Now, do I tell any Christians who sing Unitarian and Universalist Christmas carols wrong to get their own holiday? Do I call it spiritual piracy or cultural elitism? No, I call it hymnody or the oral tradition. (But that's probably intellectual elitism for me to say so.)
As for "Silent Night," the original lyrics are in our hymnal: they're in German (well, we only have one verse in German in our hymnal, but it's there). And the translation most Americans are familiar with isn't a literal translation at all. We don't have that bit about the baby's curly hair in our words at all. And there were a few translations before Americans settled on just one as our most dear and familiar. So changing the words to "Silent Night" is part of a grand tradition that we, as Unitarian Universalists, are continuing.
Keillor writes, "Christmas does not need any improvements. It is a common ordinary experience that resists brilliant innovation." Well, if we took away the Pagan "improvements" to Christmas, we'd have to take away his holly and his ivy, and, most importantly, his Christmas tree. If we took away the Unitarian "improvements" to Christmas, we take away the Christmas turkey, the carols I mentioned above, A Christmas Carol, and the idea of focusing on charity and giving to those less fortunate during the season. If we take away "improvements" to Christmas that happened during the Victorian age, we take away Christmas cards and Santa Claus, "'Twas the Night Before Christmas," and all the eight reindeer. If we get down to the original American version of Christmas, we wouldn't be celebrating the holiday at all. The Puritans didn't celebrate it. His precious "Silent Night"? An innovation. Mary didn't sing "Silent Night" at the birth, you know.

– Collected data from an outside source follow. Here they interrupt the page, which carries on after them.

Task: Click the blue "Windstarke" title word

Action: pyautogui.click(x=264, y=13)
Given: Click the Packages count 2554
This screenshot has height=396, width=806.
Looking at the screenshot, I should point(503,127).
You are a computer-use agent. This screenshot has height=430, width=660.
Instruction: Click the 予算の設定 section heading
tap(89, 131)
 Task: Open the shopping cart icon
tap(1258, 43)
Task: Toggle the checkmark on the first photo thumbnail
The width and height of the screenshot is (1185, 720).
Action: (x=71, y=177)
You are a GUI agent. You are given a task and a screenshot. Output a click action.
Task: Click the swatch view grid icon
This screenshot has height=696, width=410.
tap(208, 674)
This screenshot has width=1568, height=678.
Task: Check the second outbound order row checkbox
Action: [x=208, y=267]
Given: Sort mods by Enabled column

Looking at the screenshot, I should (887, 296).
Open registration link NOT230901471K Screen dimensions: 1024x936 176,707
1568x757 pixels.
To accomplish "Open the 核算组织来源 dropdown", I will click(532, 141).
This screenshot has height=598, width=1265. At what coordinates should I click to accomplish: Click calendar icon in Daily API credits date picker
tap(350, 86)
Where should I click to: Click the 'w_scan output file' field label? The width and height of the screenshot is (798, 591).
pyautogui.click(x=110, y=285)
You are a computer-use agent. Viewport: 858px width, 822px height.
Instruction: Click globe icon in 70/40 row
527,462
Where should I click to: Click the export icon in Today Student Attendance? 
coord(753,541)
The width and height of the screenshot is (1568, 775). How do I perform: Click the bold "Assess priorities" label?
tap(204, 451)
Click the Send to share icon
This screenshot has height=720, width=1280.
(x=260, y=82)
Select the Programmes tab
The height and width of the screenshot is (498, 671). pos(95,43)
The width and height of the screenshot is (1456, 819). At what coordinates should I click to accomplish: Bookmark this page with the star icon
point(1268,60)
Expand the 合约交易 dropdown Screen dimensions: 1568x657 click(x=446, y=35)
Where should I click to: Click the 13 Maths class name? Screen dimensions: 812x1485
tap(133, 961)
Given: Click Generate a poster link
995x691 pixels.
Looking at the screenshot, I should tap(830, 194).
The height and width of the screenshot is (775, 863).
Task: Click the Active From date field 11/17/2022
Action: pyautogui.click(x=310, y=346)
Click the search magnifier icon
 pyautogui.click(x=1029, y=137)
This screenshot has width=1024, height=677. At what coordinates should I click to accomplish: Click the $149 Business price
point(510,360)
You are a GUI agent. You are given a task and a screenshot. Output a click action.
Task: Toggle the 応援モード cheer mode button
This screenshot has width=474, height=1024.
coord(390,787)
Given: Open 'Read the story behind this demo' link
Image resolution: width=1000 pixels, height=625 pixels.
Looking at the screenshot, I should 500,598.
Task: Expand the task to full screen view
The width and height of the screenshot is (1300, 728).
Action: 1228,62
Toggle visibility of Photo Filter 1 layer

Keillor rightfully calls all the trappings of Christmas not what the holiday is really about. But the song "Silent Night" is just one more of those trappings. His attachment to his particular set of words for the song isn't about the spirit of the season. It's about one more chance to attack Unitarian Universalists and other religions. And I'll tell you what Christmas is not about: this type of religious prejudice. Peace on Earth, goodwill to all. This Unitarian Universalist has had enough. On Sunday afternoons, my radio will get tuned elsewhere.